### Task to carry out
Which lines run from the one containing "You are a GUI" through the end of the data? Write them out exactly, with the pictures left out.

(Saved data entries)
-----

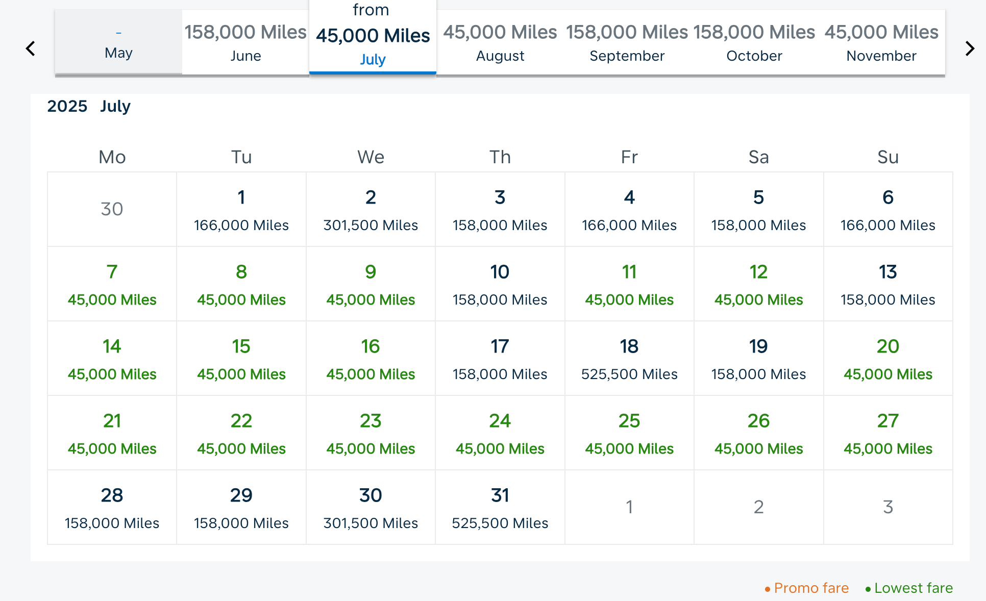Click the next months right arrow

click(970, 49)
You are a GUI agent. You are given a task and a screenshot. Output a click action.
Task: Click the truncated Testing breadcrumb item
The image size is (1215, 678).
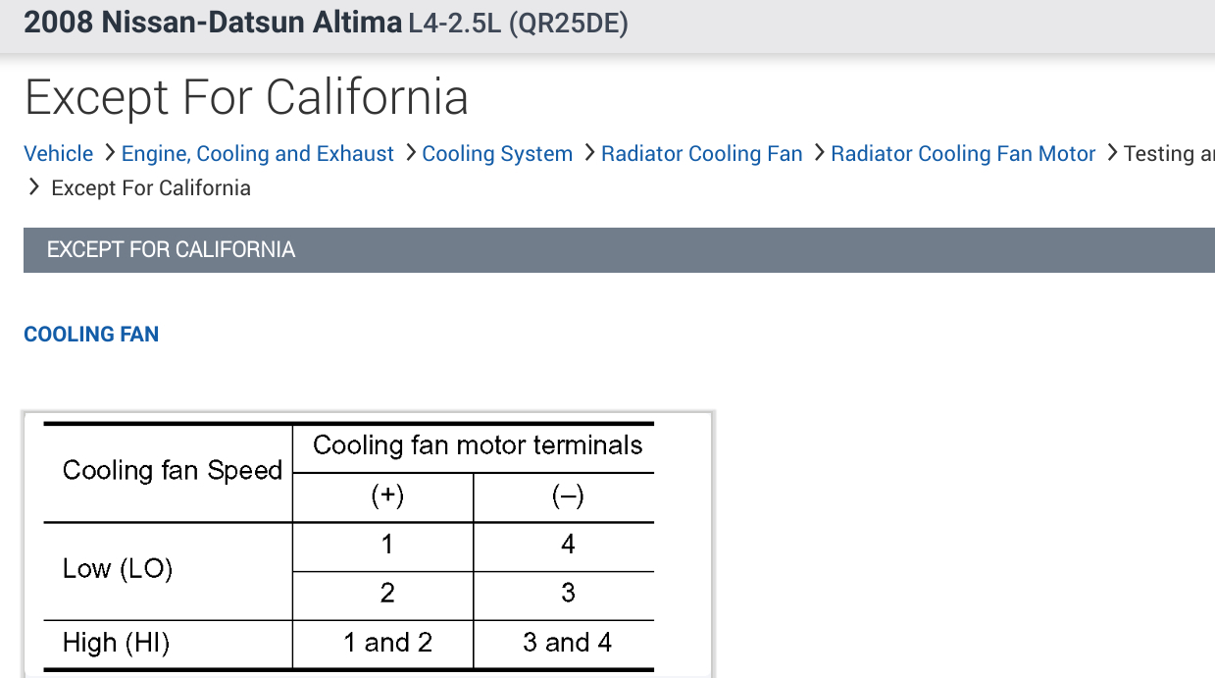click(1168, 154)
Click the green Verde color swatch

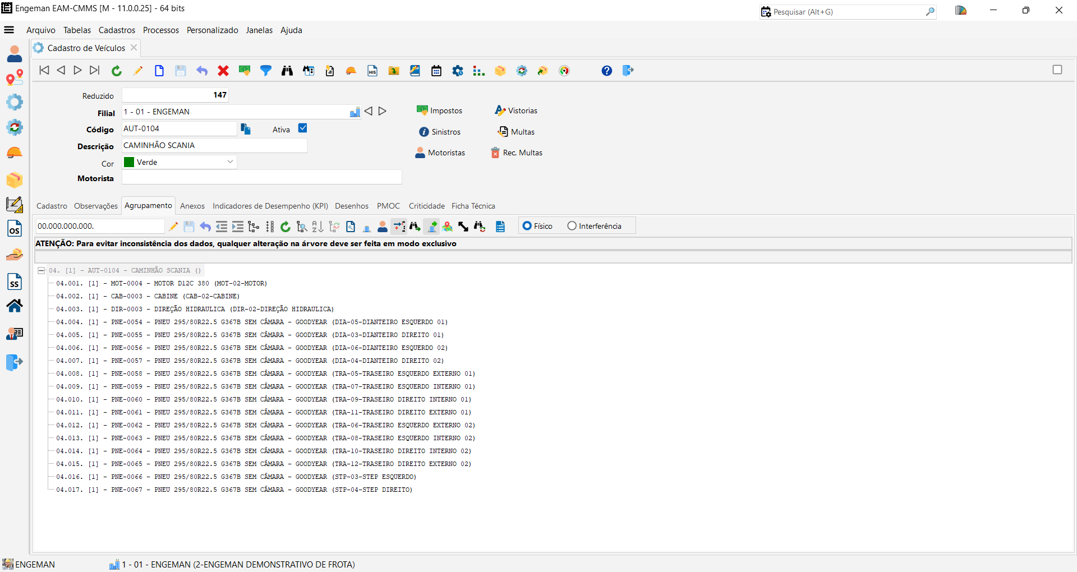129,162
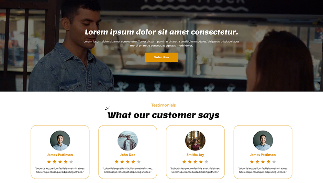Select John Doe's avatar photo
Viewport: 323px width, 183px height.
[127, 141]
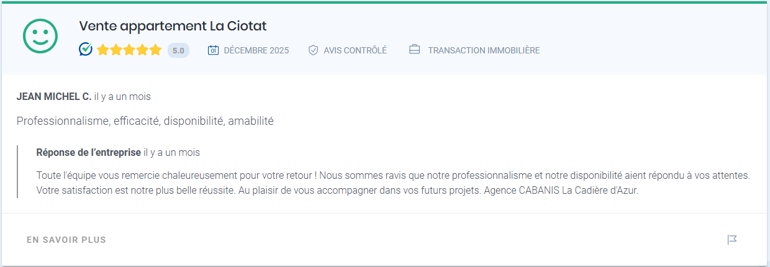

-----

### Solution
You are a GUI agent. You are given a task and a screenshot. Output a click action.
Task: Click the truncated Testing breadcrumb item
The image size is (1215, 678).
click(1168, 154)
Click the green Verde color swatch

129,162
Select John Doe's avatar photo
Viewport: 323px width, 183px height.
[127, 141]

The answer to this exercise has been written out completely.